-- start LISTING --

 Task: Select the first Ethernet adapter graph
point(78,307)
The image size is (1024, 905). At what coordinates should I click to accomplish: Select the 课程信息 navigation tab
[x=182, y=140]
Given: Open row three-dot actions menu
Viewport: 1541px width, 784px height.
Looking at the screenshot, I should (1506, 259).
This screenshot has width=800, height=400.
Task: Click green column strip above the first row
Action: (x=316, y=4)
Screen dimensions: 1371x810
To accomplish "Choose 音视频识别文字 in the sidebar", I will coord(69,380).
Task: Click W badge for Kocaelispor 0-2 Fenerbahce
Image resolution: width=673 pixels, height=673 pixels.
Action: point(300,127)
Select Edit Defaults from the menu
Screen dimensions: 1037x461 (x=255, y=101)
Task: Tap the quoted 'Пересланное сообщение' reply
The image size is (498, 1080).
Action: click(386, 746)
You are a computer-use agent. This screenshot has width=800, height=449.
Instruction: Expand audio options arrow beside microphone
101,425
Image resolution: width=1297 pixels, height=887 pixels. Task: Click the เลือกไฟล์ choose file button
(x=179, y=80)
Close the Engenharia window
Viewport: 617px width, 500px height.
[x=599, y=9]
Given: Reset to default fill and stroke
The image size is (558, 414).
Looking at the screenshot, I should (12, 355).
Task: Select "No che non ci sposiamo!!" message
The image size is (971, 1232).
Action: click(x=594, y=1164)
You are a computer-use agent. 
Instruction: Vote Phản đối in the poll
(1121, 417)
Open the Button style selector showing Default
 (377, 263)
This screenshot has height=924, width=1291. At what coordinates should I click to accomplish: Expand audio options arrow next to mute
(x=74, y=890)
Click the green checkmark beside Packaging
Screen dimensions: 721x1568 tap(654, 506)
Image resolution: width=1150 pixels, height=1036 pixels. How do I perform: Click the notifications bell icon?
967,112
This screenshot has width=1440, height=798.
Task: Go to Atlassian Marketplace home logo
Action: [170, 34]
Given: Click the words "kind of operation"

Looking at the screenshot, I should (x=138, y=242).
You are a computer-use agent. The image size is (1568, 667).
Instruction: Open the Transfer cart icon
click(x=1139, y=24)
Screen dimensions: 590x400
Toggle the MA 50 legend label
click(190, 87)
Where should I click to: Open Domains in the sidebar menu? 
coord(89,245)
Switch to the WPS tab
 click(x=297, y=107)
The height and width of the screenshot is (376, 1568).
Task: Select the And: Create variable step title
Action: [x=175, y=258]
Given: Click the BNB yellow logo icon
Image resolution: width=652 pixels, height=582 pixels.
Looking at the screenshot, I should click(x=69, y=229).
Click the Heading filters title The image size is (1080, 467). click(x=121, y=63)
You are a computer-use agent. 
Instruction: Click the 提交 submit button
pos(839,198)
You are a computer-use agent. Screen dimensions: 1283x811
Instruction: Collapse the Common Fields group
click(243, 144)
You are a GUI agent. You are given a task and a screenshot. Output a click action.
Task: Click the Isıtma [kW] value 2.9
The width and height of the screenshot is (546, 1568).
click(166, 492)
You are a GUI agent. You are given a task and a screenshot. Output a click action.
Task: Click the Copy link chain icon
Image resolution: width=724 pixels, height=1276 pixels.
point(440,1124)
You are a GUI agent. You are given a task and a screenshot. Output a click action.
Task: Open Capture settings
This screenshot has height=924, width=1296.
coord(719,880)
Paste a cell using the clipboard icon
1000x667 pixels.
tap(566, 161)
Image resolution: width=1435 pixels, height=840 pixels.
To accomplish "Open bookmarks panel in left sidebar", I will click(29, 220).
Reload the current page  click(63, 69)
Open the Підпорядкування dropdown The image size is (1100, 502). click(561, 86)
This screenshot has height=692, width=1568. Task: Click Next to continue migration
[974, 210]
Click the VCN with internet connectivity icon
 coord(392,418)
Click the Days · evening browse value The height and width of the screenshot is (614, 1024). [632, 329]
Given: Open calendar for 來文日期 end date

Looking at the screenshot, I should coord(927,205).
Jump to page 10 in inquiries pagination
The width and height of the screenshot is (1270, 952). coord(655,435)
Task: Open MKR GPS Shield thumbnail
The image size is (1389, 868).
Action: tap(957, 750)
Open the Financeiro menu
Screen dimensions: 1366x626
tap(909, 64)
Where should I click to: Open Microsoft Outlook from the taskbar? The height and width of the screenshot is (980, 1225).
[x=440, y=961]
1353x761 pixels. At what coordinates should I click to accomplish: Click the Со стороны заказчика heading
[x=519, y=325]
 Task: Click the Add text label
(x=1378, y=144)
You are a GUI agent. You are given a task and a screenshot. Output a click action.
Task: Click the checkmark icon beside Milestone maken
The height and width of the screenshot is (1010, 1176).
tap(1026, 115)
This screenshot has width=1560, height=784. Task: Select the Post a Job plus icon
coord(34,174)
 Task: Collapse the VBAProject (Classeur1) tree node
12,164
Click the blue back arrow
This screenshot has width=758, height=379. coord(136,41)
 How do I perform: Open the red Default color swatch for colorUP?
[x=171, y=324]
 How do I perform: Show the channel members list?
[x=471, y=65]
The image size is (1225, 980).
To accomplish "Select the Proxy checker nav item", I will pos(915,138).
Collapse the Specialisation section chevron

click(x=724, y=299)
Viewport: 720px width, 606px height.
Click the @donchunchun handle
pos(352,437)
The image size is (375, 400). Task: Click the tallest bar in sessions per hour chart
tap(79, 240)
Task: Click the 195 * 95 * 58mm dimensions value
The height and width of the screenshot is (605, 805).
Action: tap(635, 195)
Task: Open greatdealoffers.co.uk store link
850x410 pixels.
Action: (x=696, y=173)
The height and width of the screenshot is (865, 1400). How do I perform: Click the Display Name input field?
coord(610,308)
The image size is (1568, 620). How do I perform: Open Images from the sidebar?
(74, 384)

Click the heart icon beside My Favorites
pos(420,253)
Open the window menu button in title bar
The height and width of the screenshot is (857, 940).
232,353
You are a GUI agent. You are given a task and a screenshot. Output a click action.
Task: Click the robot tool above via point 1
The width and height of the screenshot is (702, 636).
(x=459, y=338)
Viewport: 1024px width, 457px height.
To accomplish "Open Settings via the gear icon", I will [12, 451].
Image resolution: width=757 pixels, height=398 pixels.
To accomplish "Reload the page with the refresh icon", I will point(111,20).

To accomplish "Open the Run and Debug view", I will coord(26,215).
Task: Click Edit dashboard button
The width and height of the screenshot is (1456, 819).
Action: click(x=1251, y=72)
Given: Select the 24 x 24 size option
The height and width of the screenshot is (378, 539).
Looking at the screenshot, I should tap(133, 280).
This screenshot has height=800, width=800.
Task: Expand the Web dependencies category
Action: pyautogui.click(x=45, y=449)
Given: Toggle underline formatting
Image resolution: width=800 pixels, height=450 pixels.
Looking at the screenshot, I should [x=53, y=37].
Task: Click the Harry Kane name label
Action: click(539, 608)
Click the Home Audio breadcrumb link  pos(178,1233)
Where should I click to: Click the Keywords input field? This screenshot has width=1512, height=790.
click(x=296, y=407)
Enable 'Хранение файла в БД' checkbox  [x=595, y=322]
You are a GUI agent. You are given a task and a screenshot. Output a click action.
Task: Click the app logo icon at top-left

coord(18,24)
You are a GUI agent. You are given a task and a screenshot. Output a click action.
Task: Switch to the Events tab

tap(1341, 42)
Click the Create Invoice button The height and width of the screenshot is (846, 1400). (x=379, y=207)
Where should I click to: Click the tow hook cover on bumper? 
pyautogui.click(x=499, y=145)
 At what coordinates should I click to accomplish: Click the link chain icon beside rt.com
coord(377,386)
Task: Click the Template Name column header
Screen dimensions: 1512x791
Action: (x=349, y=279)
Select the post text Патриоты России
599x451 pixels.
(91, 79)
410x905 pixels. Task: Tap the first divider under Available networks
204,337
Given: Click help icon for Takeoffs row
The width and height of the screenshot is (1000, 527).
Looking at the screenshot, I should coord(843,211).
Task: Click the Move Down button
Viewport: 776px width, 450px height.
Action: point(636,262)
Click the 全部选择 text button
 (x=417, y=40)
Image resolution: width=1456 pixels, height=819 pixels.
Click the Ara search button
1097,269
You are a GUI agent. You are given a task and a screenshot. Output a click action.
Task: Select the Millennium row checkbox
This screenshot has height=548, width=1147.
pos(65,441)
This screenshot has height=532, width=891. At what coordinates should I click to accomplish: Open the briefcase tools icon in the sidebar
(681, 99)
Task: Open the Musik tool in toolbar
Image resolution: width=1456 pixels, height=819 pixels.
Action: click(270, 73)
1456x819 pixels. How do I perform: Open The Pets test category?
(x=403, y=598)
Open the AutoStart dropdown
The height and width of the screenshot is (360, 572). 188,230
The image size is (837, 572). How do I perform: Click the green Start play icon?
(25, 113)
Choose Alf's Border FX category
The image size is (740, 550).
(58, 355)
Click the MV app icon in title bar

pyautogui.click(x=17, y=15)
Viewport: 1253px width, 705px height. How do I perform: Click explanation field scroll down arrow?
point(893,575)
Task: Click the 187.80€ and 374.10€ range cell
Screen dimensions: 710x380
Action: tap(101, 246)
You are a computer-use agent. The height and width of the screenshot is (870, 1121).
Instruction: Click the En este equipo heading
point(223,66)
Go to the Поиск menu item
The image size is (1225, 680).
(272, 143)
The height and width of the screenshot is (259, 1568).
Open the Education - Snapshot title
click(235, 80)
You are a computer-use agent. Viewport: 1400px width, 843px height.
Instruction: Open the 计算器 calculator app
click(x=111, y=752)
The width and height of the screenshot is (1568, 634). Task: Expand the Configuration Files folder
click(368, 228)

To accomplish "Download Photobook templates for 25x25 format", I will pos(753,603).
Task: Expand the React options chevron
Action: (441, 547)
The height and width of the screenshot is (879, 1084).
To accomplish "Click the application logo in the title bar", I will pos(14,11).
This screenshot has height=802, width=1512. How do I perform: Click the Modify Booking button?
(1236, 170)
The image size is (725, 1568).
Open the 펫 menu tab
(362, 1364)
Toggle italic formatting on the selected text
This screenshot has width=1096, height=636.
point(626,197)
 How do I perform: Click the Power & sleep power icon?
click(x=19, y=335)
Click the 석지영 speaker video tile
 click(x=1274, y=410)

-- end LISTING --

**EXERCISE PROMPT:**
Please print the listing lines from the start of the listing through the line that contains "Action: (x=316, y=4)", inclusive, reproducing each one character for character.

**TASK RESULT:**
 Task: Select the first Ethernet adapter graph
point(78,307)
The image size is (1024, 905). At what coordinates should I click to accomplish: Select the 课程信息 navigation tab
[x=182, y=140]
Given: Open row three-dot actions menu
Viewport: 1541px width, 784px height.
Looking at the screenshot, I should (1506, 259).
This screenshot has width=800, height=400.
Task: Click green column strip above the first row
Action: (x=316, y=4)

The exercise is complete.